Francois ushered in Philippe Hugon, who wore morning dress. Georges
began crossing on tiptoe on the other side of the room, for he was
anxious to obey the young woman. But the sound of voices retained
him, and he hesitated in such anguish of mind that his knees gave
way under him. He began imagining that a dread catastrophe would
befall, that blows would be struck, that something abominable would
happen, which would make Nana everlastingly odious to him. And so
he could not withstand the temptation to come back and put his ear
against the door. He heard very ill, for the thick portieres
deadened every sound, but he managed to catch certain words spoken
by Philippe, stern phrases in which such terms as “mere child,”
“family,” “honor,” were distinctly audible. He was so anxious about
his darling’s possible answers that his heart beat violently and
filled his head with a confused, buzzing noise. She was sure to
give vent to a “Dirty blackguard!” or to a “Leave me bloody well
alone! I’m in my own house!” But nothing happened—not a breath
came from her direction. Nana seemed dead in there! Soon even his
brother’s voice grew gentler, and he could not make it out at all,
when a strange murmuring sound finally stupefied him. Nana was
sobbing! For a moment or two he was the prey of contending feelings
and knew not whether to run away or to fall upon Philippe. But just
then Zoe came into the room, and he withdrew from the door, ashamed
at being thus surprised.
She began quietly to put some linen away in a cupboard while he
stood mute and motionless, pressing his forehead against a
windowpane. He was tortured by uncertainty. After a short silence
the woman asked:
“It’s your brother that’s with Madame?”
“Yes,” replied the lad in a choking voice.

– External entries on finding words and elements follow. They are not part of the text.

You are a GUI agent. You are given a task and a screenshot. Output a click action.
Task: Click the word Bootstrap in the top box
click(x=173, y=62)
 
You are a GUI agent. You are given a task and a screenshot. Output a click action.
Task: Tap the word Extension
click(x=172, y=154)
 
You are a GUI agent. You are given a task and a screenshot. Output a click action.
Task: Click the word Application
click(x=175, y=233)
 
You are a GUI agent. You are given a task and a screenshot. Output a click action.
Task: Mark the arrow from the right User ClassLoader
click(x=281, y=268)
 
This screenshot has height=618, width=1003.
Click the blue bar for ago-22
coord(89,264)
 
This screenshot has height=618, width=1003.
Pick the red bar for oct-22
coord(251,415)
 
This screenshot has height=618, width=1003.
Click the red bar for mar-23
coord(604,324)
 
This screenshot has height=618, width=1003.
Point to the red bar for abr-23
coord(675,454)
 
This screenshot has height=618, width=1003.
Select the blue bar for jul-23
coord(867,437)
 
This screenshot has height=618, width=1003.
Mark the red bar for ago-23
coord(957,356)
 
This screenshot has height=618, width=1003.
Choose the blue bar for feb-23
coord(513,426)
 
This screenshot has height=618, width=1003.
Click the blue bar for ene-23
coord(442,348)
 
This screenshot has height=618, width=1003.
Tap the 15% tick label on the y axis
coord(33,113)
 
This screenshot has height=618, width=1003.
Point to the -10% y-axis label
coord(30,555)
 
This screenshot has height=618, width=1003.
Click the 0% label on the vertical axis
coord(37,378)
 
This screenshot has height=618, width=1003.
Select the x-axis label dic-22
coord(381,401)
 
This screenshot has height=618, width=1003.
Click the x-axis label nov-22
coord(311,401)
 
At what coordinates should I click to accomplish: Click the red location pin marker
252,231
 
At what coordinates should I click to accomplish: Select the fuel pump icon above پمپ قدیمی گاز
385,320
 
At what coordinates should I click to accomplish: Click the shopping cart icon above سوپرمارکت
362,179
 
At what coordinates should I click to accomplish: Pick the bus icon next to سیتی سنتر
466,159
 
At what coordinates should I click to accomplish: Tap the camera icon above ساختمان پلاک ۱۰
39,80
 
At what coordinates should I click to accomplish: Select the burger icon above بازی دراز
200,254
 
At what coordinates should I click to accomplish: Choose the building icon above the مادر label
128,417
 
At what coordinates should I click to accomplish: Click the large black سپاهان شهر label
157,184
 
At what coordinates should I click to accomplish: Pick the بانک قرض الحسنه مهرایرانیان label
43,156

There was a fresh silence.
“And it makes you anxious, doesn’t it, Monsieur Georges?”
“Yes,” he rejoined in the same painful, suffering tone.
Zoe was in no hurry. She folded up some lace and said slowly:
“You’re wrong; Madame will manage it all.”
And then the conversation ended; they said not another word. Still
she did not leave the room. A long quarter of an hour passed, and
she turned round again without seeming to notice the look of
exasperation overspreading the lad’s face, which was already white
with the effects of uncertainty and constraint. He was casting
sidelong glances in the direction of the drawing room.